KOCHI: TJS George never believed in letting talent go to waste. When writer S Jayachandran Nair walked out of the then-popular literary and cultural weekly Kala Kaumudi, TJS saw an opening that would change the course of Malayalam journalism.
At the urging of his close friend and writer M P Narayana Pillai — known affectionately as ‘Nanappan’ — TJS moved quickly. Pillai had written to him, insisting, “We should not allow Jayachandran to lie idle.

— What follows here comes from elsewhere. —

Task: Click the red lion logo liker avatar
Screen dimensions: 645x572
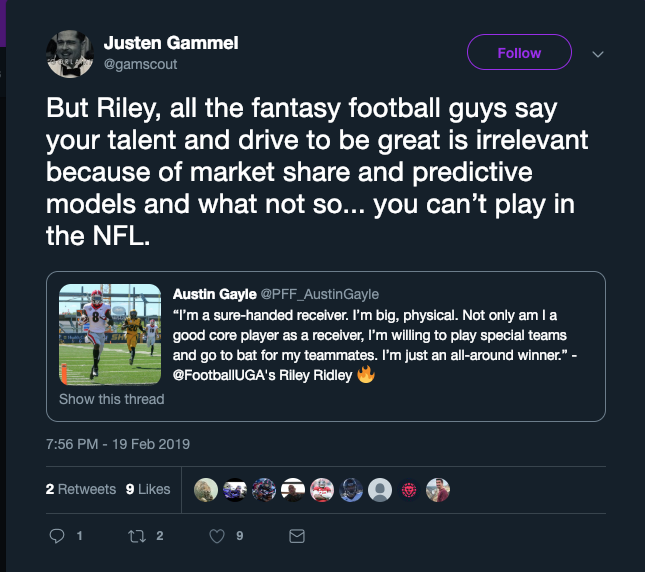Action: 409,490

His calibre as editor and writer must be used.” Together, the two men persuaded Jayachandran Nair to take charge of a brand-new weekly out of Thiruvananthapuram.

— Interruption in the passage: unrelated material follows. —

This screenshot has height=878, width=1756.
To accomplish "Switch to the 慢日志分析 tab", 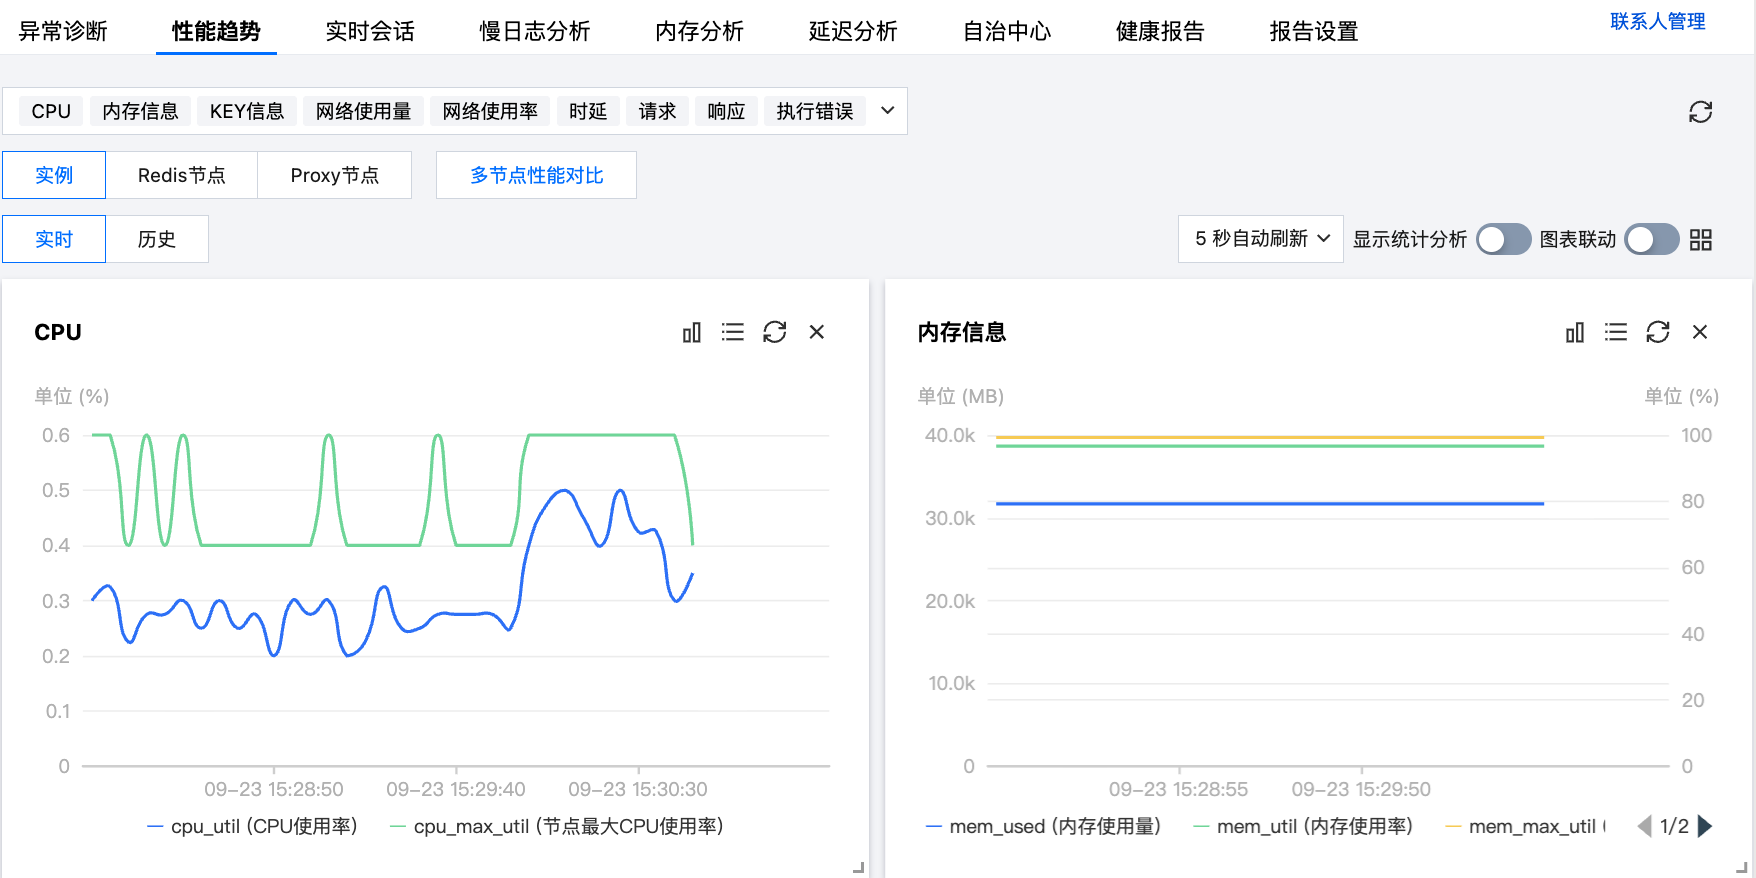I will 534,32.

Thus was born Samakalika Malayalam Varika on May 16, 1997, launched as a sister publication of The New Indian Express. Jayachandran came on board with a promise: he would bring to Varika the best voices of Kala Kaumudi. He delivered, persuading artist Namboothiri, literary critic M. Krishnan Nair, with his cult column Sahitya Varaphalam, and calligrapher Narayana Bhattathiri to cross over.
With that single stroke, Varika arrived fully armed — a cultural powerhouse under Jayachandran’s stewardship from 1997 to 2012. TJS, who gave him a free hand to run the magazine, contributed his own unforgettable essay, Ghosha Yatra (Procession). That work, later included in his autobiography of the same name, won him the Kerala Sahitya Akademi Award in 2009.